Ho-lopis-kuntul-baris buat kepentingan bersama! Itulah Gotong Royong!”
Yel-yel “holopis-kuntul baris” adalah aba-aba nenek moyang kita di tanah Jawa,
digunakan sebagai paduan suara untuk memberi semangat ketika mengerjakan tugas
berat yang hanya bisa dikerjakan secara bergotong-royong, bersama-sama. Yel-yel ini
disorakkan ketika kita membutuhkan gerak yang seirama, agar tujuan kita satu semata, bagaikan barisan burung bangau yang sedang terbang berbaris di angkasa.
Bukan hanya di tanah Jawa, semangat persatuan dan gotong-royong telah mengakar dan menyebar di seluruh Nusantara. Ini dibuktikan dengan berbagai ungkapan
tentang kearifan mengutamakan persatuan yang terdapat di seluruh suku, adat, dan
budaya yang ada di Indonesia.

Sebagaimana diserukan oleh Bapak Presiden Joko Widodo pada pidato di Depan
Sidang Tahunan Majelis Permusyawaratan Rakyat Republik Indonesia Tahun 2018 lalu, dari tanah Minang kita diimbau dengan petuah ‘Barek samo dipikua, ringan samo
dijinjiang’ . Kita juga diwarisi pepatah Sunda yang berbunyi ‘Sacangreud pageuh, sagolek
pangkek’. Dari Bumi Anging Mamiri, kita bersama-sama belajar ‘Reso temma-ngingi,
nama-lomo, nale-tei, pammase dewata’. Dari Bumi Gora, kita diminta: ‘Bareng bejukung,
bareng bebose’. Dari Banua Banjar kita bersama-sama menjunjung ‘Waja sampai
kaputing’. Semua menganjurkan bekerja secara gotong-royong.
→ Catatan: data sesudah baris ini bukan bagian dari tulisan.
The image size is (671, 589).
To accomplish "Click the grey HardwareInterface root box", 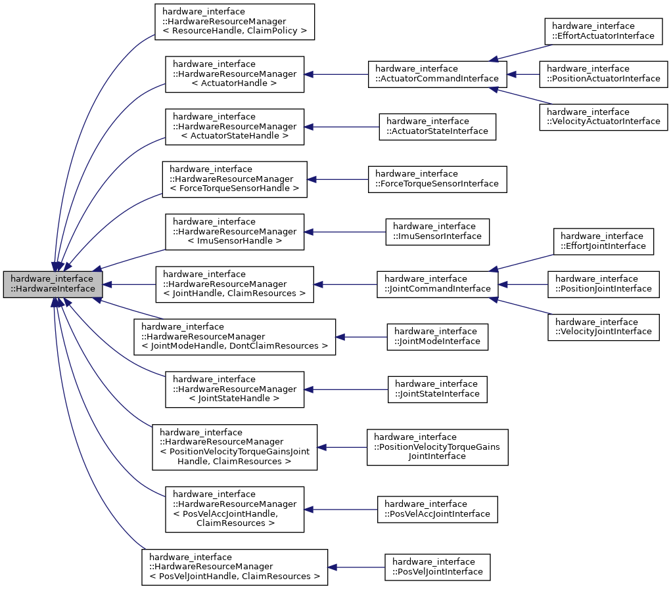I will click(53, 284).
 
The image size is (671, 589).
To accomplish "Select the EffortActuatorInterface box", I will click(602, 31).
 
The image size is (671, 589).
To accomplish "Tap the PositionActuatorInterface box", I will click(603, 74).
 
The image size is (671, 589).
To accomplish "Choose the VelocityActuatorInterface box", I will click(602, 117).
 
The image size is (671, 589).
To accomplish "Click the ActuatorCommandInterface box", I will click(437, 74).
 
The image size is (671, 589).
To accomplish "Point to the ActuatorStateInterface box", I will click(437, 127).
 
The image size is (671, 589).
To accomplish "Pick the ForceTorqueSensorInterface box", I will click(437, 179).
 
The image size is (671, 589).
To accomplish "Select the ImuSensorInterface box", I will click(437, 232).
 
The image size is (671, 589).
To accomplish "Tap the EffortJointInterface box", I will click(603, 242).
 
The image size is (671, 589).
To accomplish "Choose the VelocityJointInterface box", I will click(603, 327).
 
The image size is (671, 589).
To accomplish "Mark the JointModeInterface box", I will click(437, 337).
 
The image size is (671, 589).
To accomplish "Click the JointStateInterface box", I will click(437, 389).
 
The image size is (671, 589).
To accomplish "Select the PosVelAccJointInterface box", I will click(437, 510).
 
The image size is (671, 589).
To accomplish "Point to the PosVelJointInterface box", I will click(437, 567).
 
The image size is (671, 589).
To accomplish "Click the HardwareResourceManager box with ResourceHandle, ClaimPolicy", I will click(235, 22).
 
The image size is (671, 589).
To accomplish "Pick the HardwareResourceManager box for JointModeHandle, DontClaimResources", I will click(235, 337).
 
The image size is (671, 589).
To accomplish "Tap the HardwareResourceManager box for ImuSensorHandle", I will click(235, 232).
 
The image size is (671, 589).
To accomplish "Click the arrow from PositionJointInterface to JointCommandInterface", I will click(522, 284).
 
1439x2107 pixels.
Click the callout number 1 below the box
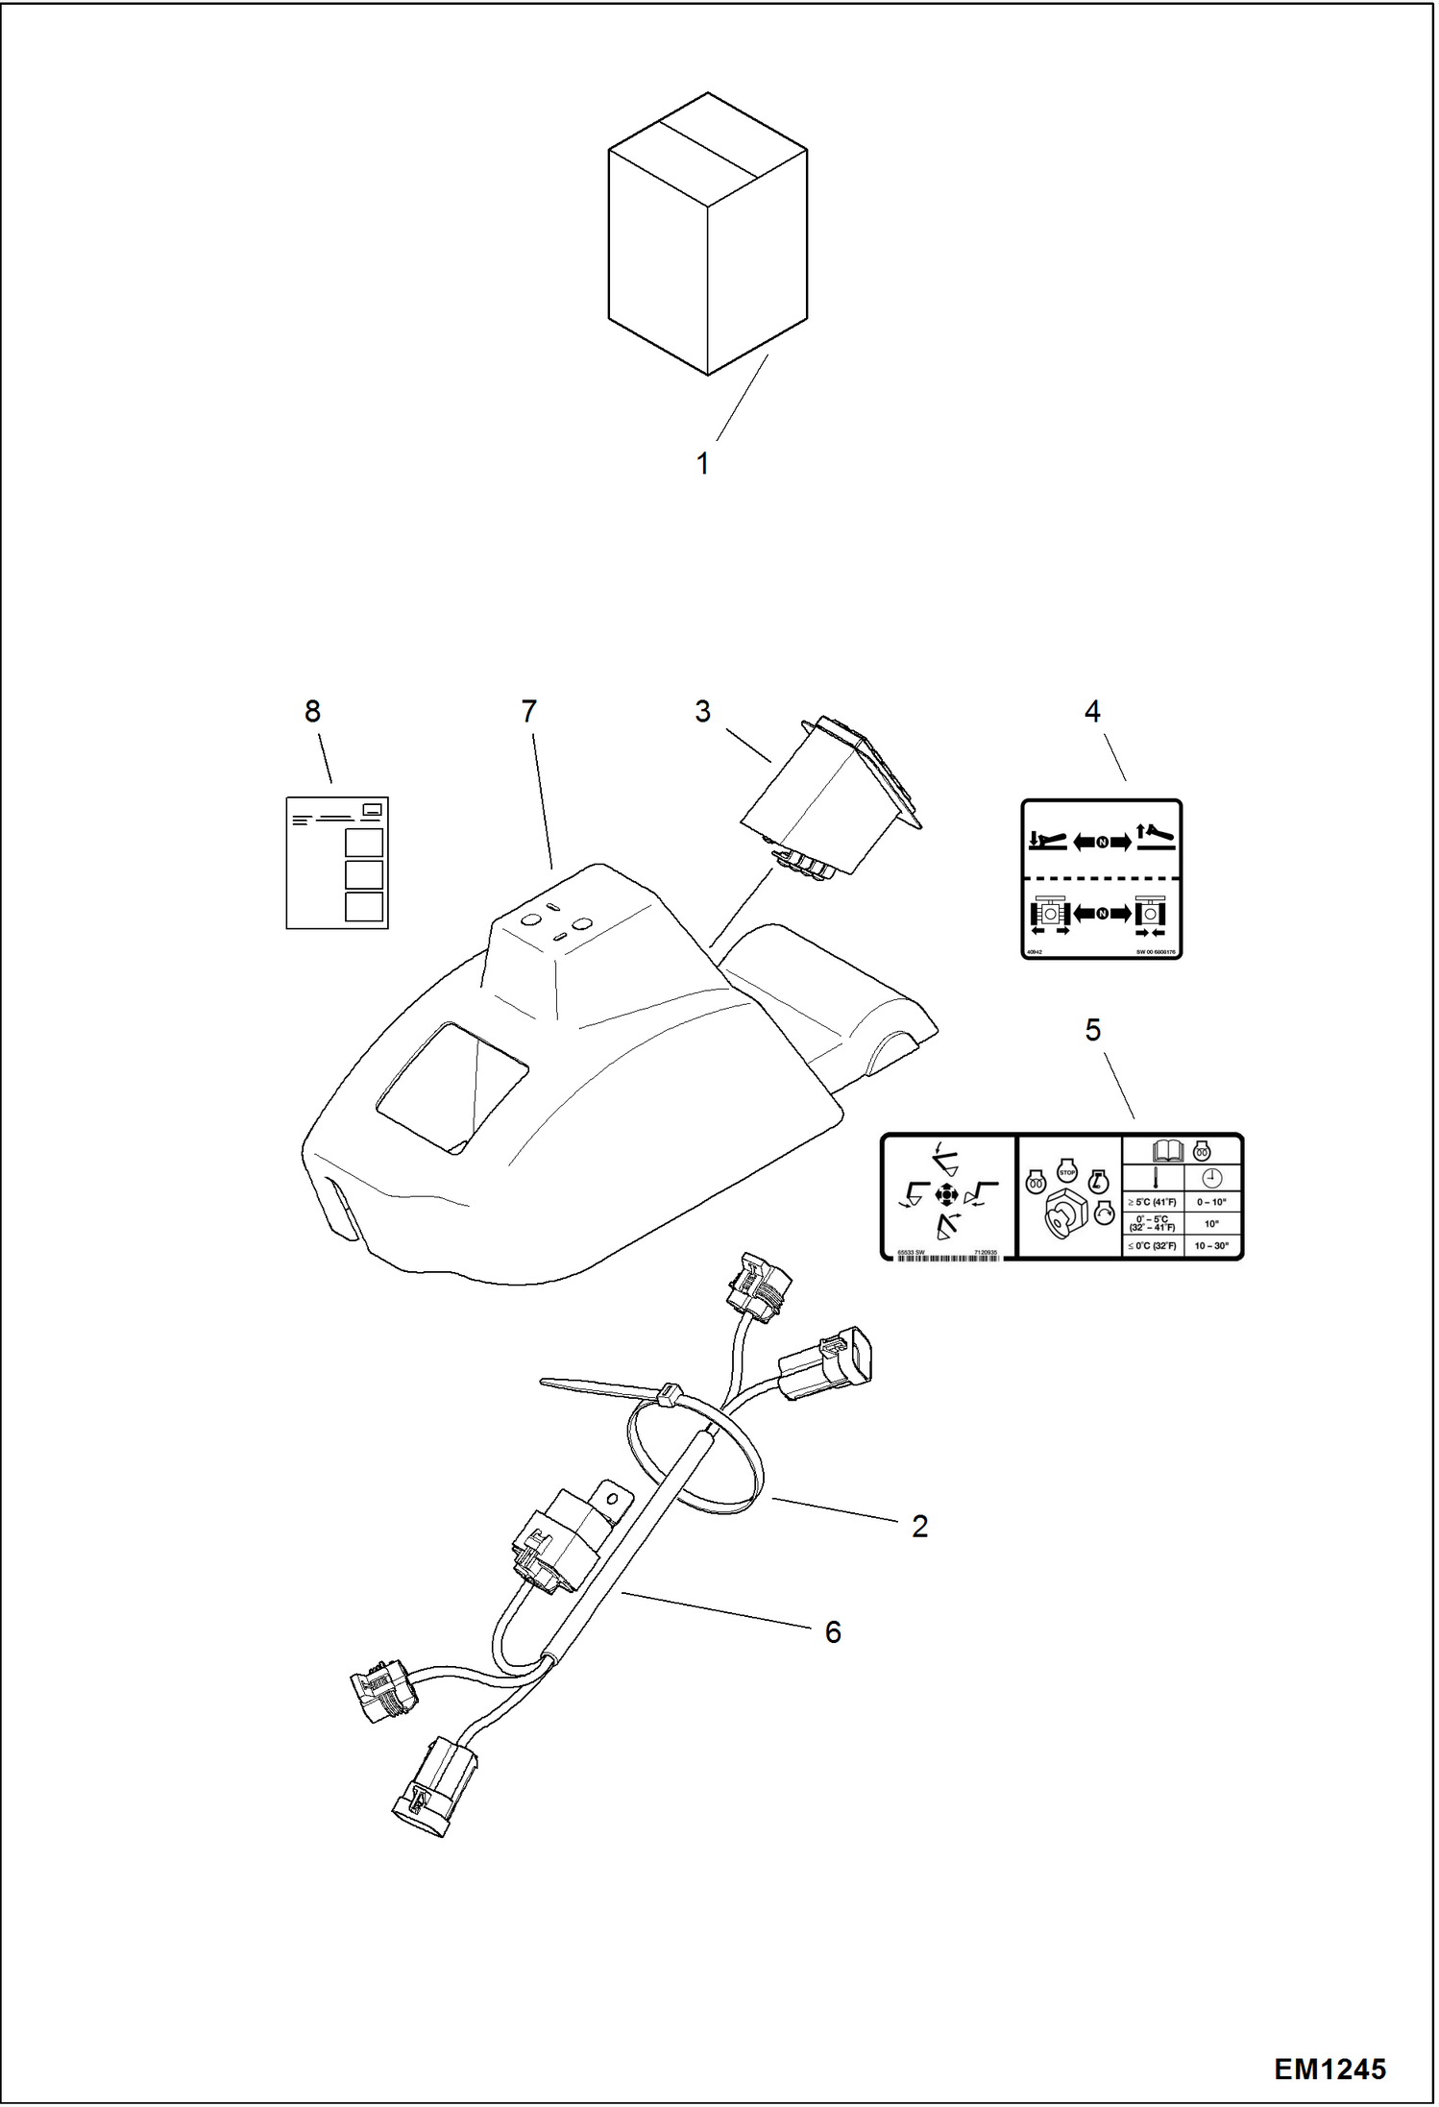[703, 464]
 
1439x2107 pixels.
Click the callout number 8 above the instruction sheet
[312, 712]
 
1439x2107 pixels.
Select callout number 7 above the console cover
[528, 712]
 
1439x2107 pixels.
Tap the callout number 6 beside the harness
[833, 1631]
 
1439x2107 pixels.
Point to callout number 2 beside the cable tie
[919, 1526]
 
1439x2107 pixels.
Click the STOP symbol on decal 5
[1065, 1170]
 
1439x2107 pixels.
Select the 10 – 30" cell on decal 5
[1211, 1246]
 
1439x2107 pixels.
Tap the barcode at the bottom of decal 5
[946, 1257]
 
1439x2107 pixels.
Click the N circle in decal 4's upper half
[1102, 843]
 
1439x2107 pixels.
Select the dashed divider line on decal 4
[1101, 877]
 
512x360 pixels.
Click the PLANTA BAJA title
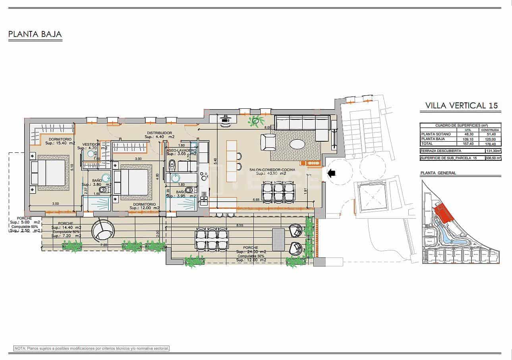pyautogui.click(x=35, y=35)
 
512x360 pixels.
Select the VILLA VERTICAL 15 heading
pyautogui.click(x=461, y=106)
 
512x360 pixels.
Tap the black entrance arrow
pyautogui.click(x=330, y=173)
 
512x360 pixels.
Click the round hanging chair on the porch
pyautogui.click(x=102, y=231)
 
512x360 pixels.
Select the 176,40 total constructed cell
pyautogui.click(x=490, y=144)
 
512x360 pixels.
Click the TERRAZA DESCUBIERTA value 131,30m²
pyautogui.click(x=493, y=151)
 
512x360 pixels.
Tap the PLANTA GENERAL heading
pyautogui.click(x=438, y=173)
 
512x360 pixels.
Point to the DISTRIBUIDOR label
pyautogui.click(x=159, y=133)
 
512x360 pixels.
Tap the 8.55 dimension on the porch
pyautogui.click(x=240, y=225)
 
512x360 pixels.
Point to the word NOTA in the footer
pyautogui.click(x=19, y=348)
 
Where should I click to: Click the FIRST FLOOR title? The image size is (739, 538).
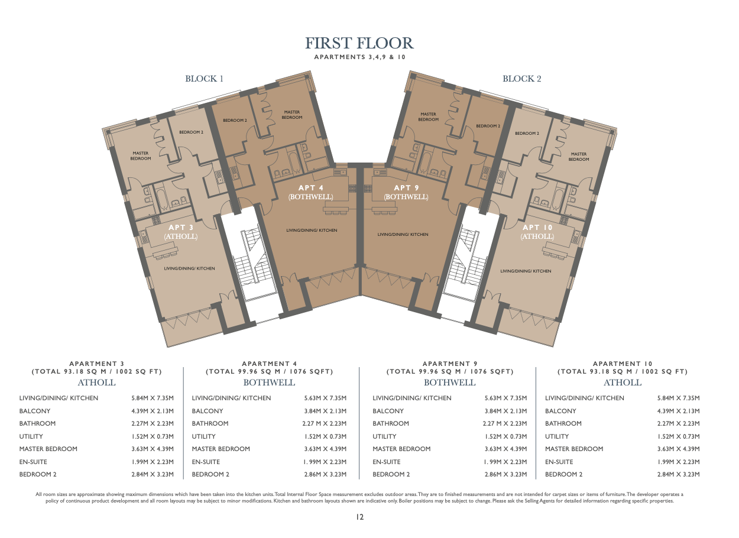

Saudari-saudara sebangsa dan setanah-air,
Meski kita gali dari kearifan nenek-moyang kita yang telah dipupuk selama berabad-abad,
namun sejatinya jiwa gotong-royong bukanlah semangat yang sudah renta. Sampai kapan pun semangat ini akan senantiasa relevan, bahkan semakin mendesak sebagai sebuah tuntutan zaman yang sarat dengan berbagai perubahan.
Dengan bertumpu pada kekuatan jumlah sumber daya manusia dan populasi
pasar, Indonesia diproyeksikan akan segera menjemput harkat dan martabat baru dalam
aras ekonomi dunia. Bersama negara-negara besar lainnya seperti Tiongkok, Amerika Serikat, India, ekonomi Indonesia akan tumbuh menjadi sepuluh besar, bahkan lima besar dunia, dalam 10 sampai 30 tahun mendatang. Kuncinya terletak pada hasrat kita
untuk tetap menjaga momentum dan iklim yang tenang untuk bekerja. Kita harus jaga agar suasana selalu kondusif penuh harmoni dan persatuan.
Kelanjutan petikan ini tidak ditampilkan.